Ik lach me te zien in deze mooie spiegel!

What is difficult to explain is my steady tendency to take less pain medication as I hurt more. It's actually not complicated and the logic is stellar, but I am receiving odd silences and regards askance in response. Dr. Paindude's PA, the Lovely Lass, added a fourth dose of 10 mg of methadone. I tried it for a week and know that it will be -- perhaps -- another week for it to leave my system. While there was less bone pain overall, there was not one iota of benefit to the specific pain that is sucking my sanity into its black hole. (Is this where women toss in the odd "LOL"?)

My preference is ibuprofen. It has the important advantage of also bringing down my temperature.

Я смеяться видеть меня в этом прекрасном зеркало!

[These things write themselves -- think Rita Skeeter with her Quick Quotes Quill -- still, the Cyrillic alphabet comes off as uppity when italicized, don't you think?]

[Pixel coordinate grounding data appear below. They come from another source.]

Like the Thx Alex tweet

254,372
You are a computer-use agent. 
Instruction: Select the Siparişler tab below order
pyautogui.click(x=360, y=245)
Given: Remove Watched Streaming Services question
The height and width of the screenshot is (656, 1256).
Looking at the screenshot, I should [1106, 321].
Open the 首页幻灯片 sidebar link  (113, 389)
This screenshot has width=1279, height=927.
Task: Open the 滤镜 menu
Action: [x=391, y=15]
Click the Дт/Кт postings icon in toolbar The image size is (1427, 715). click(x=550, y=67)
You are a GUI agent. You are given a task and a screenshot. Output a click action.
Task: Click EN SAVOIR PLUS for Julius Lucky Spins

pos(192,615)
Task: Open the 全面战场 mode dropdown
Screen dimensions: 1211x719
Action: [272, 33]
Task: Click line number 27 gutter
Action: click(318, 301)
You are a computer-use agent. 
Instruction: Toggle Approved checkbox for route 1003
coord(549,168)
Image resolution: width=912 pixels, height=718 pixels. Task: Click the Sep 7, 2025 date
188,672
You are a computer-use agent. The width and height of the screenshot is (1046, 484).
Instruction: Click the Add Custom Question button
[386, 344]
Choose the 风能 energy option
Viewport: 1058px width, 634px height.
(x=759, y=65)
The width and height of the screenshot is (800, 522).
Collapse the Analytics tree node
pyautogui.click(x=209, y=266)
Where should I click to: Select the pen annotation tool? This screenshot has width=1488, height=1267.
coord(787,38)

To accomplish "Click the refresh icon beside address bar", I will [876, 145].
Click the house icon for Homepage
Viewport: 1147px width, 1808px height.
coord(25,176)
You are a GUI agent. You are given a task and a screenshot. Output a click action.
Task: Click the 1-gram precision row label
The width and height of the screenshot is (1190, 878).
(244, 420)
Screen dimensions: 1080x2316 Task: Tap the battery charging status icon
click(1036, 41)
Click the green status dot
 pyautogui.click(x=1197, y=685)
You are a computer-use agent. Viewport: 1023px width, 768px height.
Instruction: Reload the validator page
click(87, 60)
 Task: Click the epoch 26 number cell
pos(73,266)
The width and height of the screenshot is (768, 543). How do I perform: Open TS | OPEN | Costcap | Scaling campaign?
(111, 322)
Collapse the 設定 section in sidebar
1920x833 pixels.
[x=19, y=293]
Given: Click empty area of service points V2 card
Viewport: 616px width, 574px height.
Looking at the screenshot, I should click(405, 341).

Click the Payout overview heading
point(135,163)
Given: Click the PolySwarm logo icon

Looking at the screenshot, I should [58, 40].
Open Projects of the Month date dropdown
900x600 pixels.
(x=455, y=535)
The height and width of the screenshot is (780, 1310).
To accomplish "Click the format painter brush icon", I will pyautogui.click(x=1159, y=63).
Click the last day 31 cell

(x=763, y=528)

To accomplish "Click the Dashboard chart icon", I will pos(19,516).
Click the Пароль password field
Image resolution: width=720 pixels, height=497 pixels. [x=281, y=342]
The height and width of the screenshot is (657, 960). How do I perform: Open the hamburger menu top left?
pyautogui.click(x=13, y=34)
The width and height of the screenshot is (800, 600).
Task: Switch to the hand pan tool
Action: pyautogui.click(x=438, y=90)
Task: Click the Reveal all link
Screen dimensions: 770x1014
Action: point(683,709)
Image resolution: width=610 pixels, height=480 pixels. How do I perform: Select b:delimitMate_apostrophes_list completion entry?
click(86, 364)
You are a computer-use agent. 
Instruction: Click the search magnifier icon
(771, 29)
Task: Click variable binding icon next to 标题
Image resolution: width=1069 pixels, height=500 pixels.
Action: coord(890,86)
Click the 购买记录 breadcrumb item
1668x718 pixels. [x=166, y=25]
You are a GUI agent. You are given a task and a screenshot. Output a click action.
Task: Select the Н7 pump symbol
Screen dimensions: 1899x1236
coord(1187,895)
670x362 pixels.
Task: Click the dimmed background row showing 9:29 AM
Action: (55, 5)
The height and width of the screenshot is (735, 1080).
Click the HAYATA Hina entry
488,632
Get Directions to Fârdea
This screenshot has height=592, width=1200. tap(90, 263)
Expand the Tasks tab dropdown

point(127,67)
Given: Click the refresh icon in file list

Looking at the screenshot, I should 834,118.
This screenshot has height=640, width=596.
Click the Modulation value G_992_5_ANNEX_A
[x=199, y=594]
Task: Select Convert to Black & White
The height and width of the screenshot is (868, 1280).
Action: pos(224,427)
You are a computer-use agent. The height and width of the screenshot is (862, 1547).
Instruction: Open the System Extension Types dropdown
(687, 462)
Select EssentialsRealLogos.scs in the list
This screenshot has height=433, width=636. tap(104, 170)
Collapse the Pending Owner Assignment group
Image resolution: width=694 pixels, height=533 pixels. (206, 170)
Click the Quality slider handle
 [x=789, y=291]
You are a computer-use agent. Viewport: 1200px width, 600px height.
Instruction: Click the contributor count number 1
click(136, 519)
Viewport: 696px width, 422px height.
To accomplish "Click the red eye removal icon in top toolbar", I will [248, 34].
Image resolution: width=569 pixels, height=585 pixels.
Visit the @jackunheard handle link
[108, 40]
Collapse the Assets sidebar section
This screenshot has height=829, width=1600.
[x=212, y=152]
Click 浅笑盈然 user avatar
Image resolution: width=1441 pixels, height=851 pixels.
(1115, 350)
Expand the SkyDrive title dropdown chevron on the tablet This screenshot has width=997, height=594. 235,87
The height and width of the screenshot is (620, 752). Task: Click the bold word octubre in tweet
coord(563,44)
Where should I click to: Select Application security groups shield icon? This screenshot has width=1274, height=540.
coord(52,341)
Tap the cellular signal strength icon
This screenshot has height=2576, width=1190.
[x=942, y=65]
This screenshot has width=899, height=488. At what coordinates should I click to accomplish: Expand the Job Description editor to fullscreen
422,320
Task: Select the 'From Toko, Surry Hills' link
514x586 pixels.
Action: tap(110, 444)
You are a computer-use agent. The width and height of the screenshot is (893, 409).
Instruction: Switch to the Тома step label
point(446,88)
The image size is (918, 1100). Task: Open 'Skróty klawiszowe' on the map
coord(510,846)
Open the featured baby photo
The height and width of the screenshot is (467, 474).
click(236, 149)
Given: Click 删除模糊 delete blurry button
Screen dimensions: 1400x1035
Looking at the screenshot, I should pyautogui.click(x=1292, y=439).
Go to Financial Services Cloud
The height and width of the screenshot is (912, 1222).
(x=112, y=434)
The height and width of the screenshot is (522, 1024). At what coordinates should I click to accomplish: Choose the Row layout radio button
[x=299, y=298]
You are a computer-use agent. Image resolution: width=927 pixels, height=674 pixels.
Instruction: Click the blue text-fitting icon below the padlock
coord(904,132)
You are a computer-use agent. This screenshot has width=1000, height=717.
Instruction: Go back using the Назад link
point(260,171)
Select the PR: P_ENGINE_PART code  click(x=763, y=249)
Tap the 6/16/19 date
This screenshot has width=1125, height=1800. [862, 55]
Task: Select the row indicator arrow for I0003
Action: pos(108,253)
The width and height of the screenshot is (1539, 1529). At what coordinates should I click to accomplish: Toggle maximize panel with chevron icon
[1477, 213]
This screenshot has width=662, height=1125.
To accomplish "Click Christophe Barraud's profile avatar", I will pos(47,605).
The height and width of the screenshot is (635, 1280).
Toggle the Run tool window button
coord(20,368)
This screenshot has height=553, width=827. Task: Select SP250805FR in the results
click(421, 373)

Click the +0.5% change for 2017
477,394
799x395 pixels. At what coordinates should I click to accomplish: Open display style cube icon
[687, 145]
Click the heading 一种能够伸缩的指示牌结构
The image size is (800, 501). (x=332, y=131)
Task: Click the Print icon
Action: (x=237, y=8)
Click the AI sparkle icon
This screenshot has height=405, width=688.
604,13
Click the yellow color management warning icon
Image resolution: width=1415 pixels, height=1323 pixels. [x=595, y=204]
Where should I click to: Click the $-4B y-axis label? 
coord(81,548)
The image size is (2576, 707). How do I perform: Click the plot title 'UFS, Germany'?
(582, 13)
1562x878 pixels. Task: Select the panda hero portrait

Fred is trying to be happy about it. Neither of us think back to July, when this scenario was last in play. The Boutiqueur has conveyed the lack of results but the orthopedic surgeon, ShoulderMan, has yet to weigh in. I imagine forlorn tones as ShoulderMan calls the ID-Dudette, who has already told me that another surgery to remove the remaining shoulder "must happen."
There are times, and this is one, where I think my teetotalism is ill-advised, and is -- indeed -- contrary to good health.